Reproducing the issue on a Development website

  • Using the token tok_chargeDeclinedProcessingError will cause the issue, leaving an orphaned record.

Notes

I spoke with the people at Stripe via the developer IRC and they told me the account should be rejected at creation if the card does not pass authorization. It is inherently an atomic transaction, allowing a user to resubmit the form in the event the card is rejected. This is the intended workflow. Cashier is breaking this into two different requests. One to create the user, and one to add the card. This is apparently not how Stripe expects customers to be created. On top of that, there are two network requests taking place which significantly slows down signup requests. Stripe already has this handled for us to do customer creation and card authorization in a single request

Specific issue

The line where its checking if the token is not null to add a card to an existing customer is where the issue is:


    /**
     * Create a Stripe customer for the given Stripe model.
     *
     * @param  string  $token
     * @param  array  $options
     * @return \Stripe\Customer
     */
    public function createAsStripeCustomer($token, array $options = [])
    {
        $options = array_key_exists('email', $options)
                ? $options : array_merge($options, ['email' => $this->email]);

        // Here we will create the customer instance on Stripe and store the ID of the
        // user from Stripe. This ID will correspond with the Stripe user instances
        // and allow us to retrieve users from Stripe later when we need to work.
        $customer = StripeCustomer::create(
            $options, $this->getStripeKey()
        );

        $this->stripe_id = $customer->id;

        $this->save();

        // Next we will add the credit card to the user's account on Stripe using this
        // token that was provided to this method. This will allow us to bill users
        // when they subscribe to plans or we need to do one-off charges on them.
        if (! is_null($token)) {
            $this->updateCard($token);
        }

        return $customer;
    }

Solution

Changing the customer creation to hand the source to Stripe at the time the customer is created both authorizes the card and creates the customer in a single step. If the card fails, the customer will be deleted so you’re allowed to reattempt the submission. Place the following code in the User model (or whatever model you are using the billable trait):

    public function createAsStripeCustomer($token, array $options = [])
    {
        $options = array_key_exists('email', $options) ? $options : array_merge($options, [
            'email' => $this->email,
        ]);

        if (!is_null($token) && !array_key_exists('token', $options)) {
            $options['source'] = $token;
        }



        // Here we will create the customer instance on Stripe and store the ID of the
        // user from Stripe.
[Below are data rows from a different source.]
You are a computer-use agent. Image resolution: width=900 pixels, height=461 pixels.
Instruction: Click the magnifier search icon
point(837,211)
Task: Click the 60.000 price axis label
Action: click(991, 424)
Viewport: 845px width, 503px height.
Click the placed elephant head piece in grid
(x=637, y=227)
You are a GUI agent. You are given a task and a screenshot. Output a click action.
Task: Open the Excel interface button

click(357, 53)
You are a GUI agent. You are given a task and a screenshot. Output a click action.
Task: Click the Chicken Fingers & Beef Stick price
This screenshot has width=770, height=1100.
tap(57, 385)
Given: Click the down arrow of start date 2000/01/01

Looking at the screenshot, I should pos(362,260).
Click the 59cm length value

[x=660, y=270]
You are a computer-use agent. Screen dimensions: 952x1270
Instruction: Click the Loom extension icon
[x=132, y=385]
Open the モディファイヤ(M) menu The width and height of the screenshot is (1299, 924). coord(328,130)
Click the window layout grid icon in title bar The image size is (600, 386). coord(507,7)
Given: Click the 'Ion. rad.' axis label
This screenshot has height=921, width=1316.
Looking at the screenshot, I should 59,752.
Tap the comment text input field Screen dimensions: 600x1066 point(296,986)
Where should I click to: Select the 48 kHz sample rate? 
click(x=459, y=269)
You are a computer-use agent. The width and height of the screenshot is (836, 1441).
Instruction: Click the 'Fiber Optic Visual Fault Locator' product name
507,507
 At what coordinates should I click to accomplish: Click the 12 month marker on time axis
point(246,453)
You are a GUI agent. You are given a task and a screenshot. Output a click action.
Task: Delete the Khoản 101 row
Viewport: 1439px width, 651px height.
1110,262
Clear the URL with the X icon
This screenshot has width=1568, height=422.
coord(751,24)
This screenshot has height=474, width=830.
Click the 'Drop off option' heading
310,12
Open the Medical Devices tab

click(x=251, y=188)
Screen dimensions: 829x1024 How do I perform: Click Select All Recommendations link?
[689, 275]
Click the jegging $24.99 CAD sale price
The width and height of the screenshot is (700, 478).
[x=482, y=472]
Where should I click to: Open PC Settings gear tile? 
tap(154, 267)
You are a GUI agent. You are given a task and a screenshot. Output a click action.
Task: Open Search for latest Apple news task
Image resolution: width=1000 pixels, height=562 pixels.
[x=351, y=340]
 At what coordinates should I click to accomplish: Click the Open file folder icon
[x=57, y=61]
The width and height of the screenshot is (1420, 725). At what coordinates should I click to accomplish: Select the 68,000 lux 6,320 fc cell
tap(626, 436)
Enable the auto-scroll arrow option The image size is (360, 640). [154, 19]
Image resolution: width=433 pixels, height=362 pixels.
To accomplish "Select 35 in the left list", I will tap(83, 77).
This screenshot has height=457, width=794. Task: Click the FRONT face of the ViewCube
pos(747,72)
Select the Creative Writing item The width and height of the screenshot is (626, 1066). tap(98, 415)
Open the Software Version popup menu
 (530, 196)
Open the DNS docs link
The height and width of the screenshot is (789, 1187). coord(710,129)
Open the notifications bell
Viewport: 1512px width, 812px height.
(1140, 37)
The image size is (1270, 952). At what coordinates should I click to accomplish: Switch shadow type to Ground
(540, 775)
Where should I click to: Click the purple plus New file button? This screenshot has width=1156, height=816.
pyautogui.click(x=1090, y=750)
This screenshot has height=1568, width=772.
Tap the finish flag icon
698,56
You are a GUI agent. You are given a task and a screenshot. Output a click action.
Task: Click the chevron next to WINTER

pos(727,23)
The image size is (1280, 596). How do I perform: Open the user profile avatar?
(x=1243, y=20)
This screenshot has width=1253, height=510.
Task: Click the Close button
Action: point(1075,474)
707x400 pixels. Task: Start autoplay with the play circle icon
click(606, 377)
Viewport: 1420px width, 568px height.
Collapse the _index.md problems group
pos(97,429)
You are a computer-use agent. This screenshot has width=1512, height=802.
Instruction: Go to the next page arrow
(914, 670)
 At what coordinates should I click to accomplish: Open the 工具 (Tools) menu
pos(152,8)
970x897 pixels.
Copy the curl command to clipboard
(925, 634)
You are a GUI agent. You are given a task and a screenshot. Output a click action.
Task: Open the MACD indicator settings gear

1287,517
This ID will correspond with the Stripe user instances
        // and allow us to retrieve users from Stripe later when we need to work.
        $customer = Customer::create(
            $options, $this->getStripeKey()
        );

        $this->stripe_id = $customer->id;

        $this->save();

        return $customer;
    }

This supports creating a customer without a card, in the same way that the existing code does, but it keeps everything together so if the card fails the customer will be rolled back. It will throw an exception if it fails which you can handle in your script, and you will not need to delete the customer. Additionally, this will cut off an entire network request to Stripe, since creating the customer and adding the card is done in a single request, thereby significantly speeding this action up.

Please let me know if you have any questions or comments about this fix. I could not think of a reason why cashier was doing it in two different steps, but it is entirely possible there is something I am missing.